··· Excerpted text ···
Most ppl here just keep giving reasons why the claims being examined are wrong, but that is not what a steel man arg is ppl!

Regarding the first argument:

When the opportunity presents itself, governments could seize it and punish examplarily someone who committed a horrible crime who somehow used Bitcoin and make them the "face" of Bitcoin.

Governments could sponsor campaigns about how "Bitcoin is black market money, that is used to buy/sell illegal things like children and drugs, and how it is used by terrorists/supremacists." And encourage people to rat on merchants who accept Bitcoin. Who could be punished in varying ways, depending on the country they live and their newly enacted laws... Banking on social stigma to stifle adoption could make finding vendors accepting it sporadic and shady. Making the experience subpar with their CBDCs.

Governments could pass laws aiming to regulate open source software and in it include a *very* ambiguous paragraph that would amount to "coders/contributers are responsible to how the software they publish online is used." (I am looking at you EU...) This could allow them to - very selectively - go after the "people who make the black market possible. We were so close to ending it... 😞".

They could also force Apple and Google to ban apps from their store. And Github and Gitlab from hosting projects related to bitcoin. Then they could spread disinfo saying that downloading apks from Fdroid and self hosted git servers are dangerous and could have viruses. They could make it illegal to host files related to certain *forbiden code* and ban those IPs at the country level, as well as the IPs of popular Lightning networks. Perhaps even sue people hosting it. Sure most ppl who use Bitcoin today could find their way around it, but this could certainly impact mass adoption.

The goal being to make using it unreliable/annoying and give it a feel of illegality.

Countries could also selectively ban encryption, and while they would never be able to enforce it, by giving themselves the ability to issue permits for ppl/companies to use it, they would be able to use it to justify action against people they view as problematic.

I would address this by saying that:

While that could have a profound effect, those actions wouldn't come without a price on government. They would need to become significantly more authoritarian which would fuel pushback and protests.
···
◆ Exercise 1:
Answer these questions from the Bitcoin post:
(a) Which two companies could governments force to ban apps from their stores?
(b) Under selective encryption bans, what would the ability to issue permits let countries justify?
(c) What would governments need to become, and what would that fuel?
◆ Exercise 2: Reproduce the stretch of the Bitcoin post from "The goal being" through "view as problematic.", character for character.
··· Records ···
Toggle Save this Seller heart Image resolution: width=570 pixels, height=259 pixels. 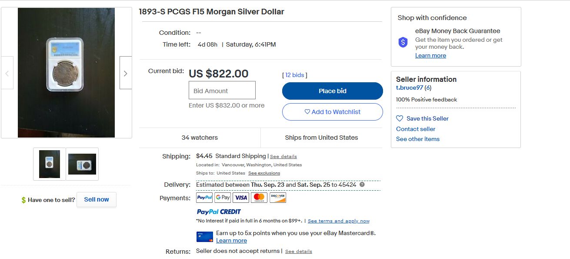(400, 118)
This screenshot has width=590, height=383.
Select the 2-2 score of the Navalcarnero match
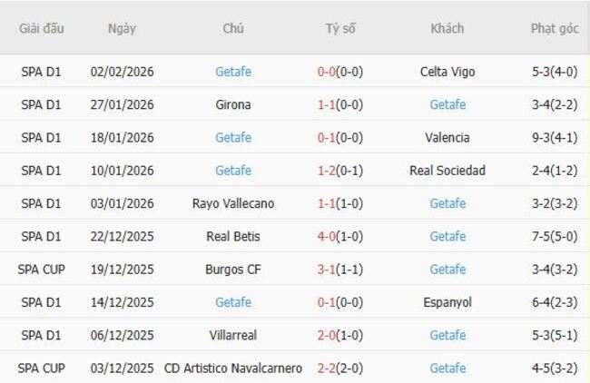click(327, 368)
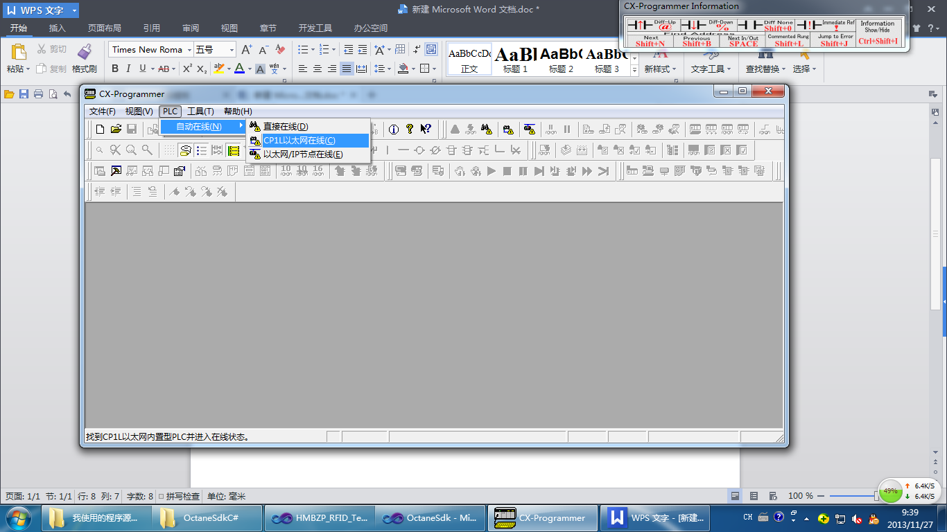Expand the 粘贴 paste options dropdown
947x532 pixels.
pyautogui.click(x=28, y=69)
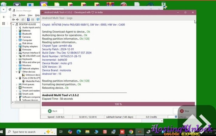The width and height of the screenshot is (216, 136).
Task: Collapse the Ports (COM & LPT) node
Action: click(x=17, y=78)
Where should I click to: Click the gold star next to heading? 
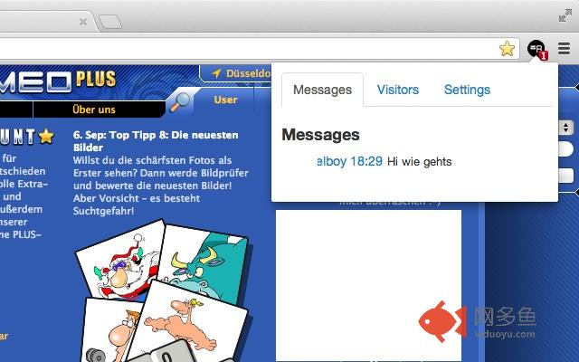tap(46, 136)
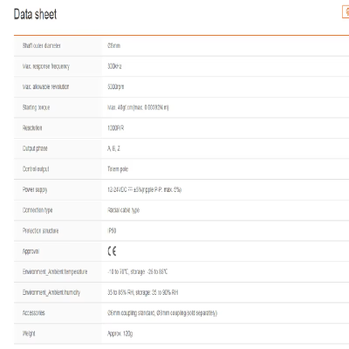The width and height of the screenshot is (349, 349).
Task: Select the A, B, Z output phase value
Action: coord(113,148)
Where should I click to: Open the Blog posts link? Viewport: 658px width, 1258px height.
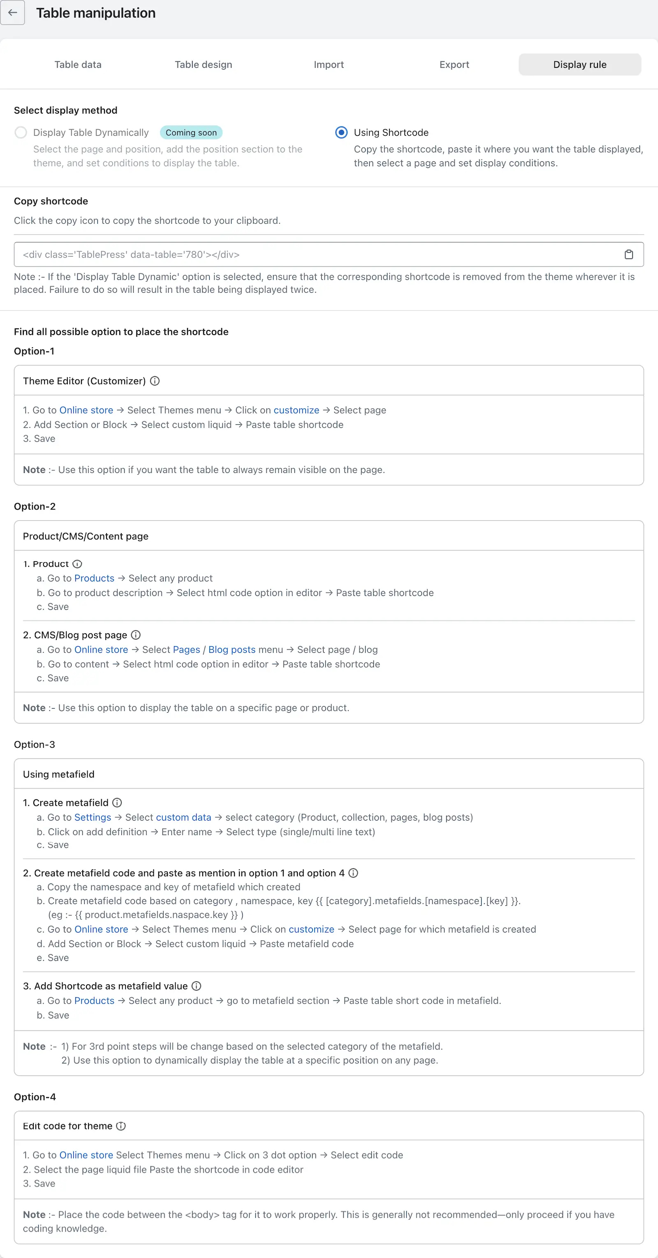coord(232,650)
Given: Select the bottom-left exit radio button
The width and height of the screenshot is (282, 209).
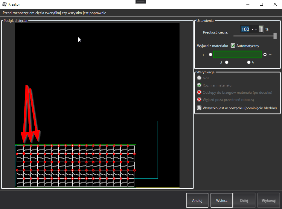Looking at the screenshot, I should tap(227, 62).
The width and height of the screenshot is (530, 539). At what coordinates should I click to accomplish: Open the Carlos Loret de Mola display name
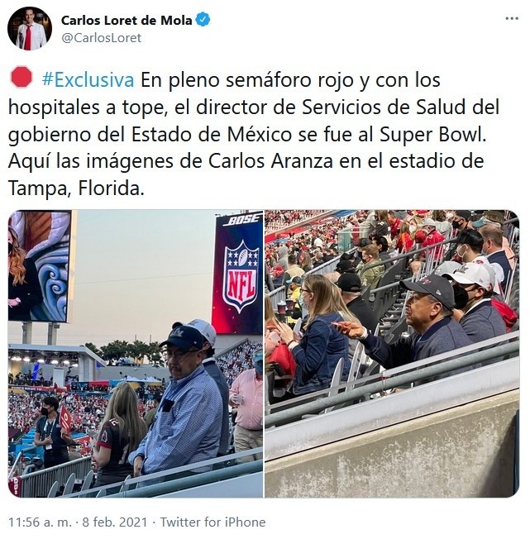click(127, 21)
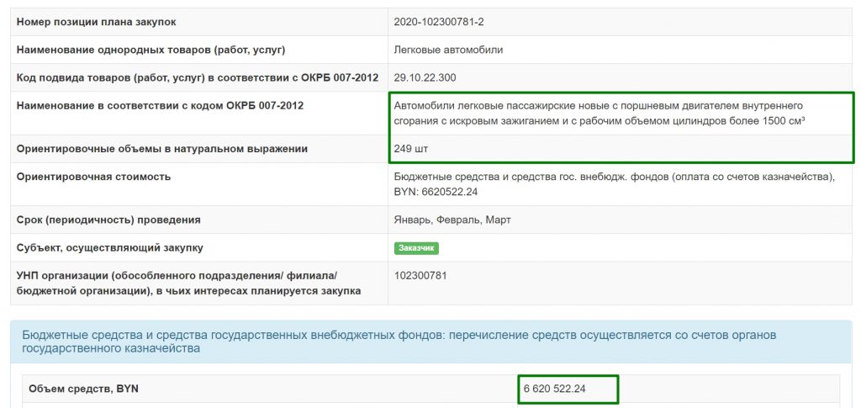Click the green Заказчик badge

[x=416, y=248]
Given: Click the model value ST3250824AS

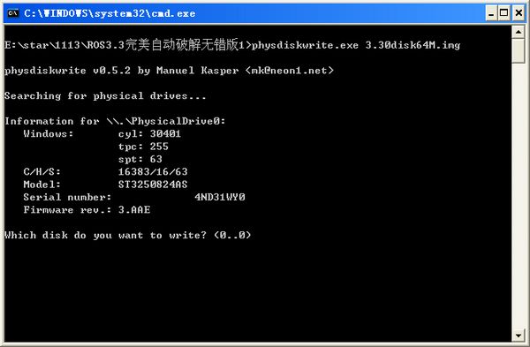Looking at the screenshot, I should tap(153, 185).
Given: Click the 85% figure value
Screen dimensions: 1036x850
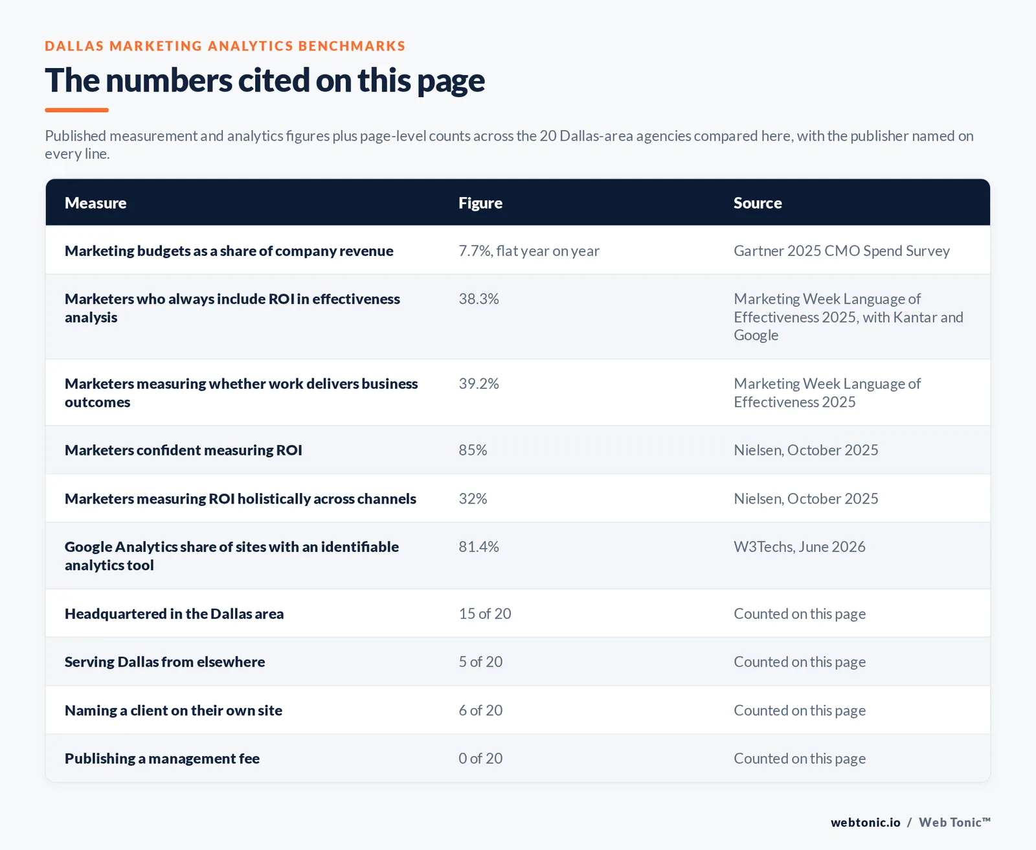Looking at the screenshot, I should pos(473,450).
···
◆ Solution 1:
(a) Apple and Google.
(b) Action against people they view as problematic.
(c) Significantly more authoritarian, which would fuel pushback and protests.

◆ Solution 2:
The goal being to make using it unreliable/annoying and give it a feel of illegality.

Countries could also selectively ban encryption, and while they would never be able to enforce it, by giving themselves the ability to issue permits for ppl/companies to use it, they would be able to use it to justify action against people they view as problematic.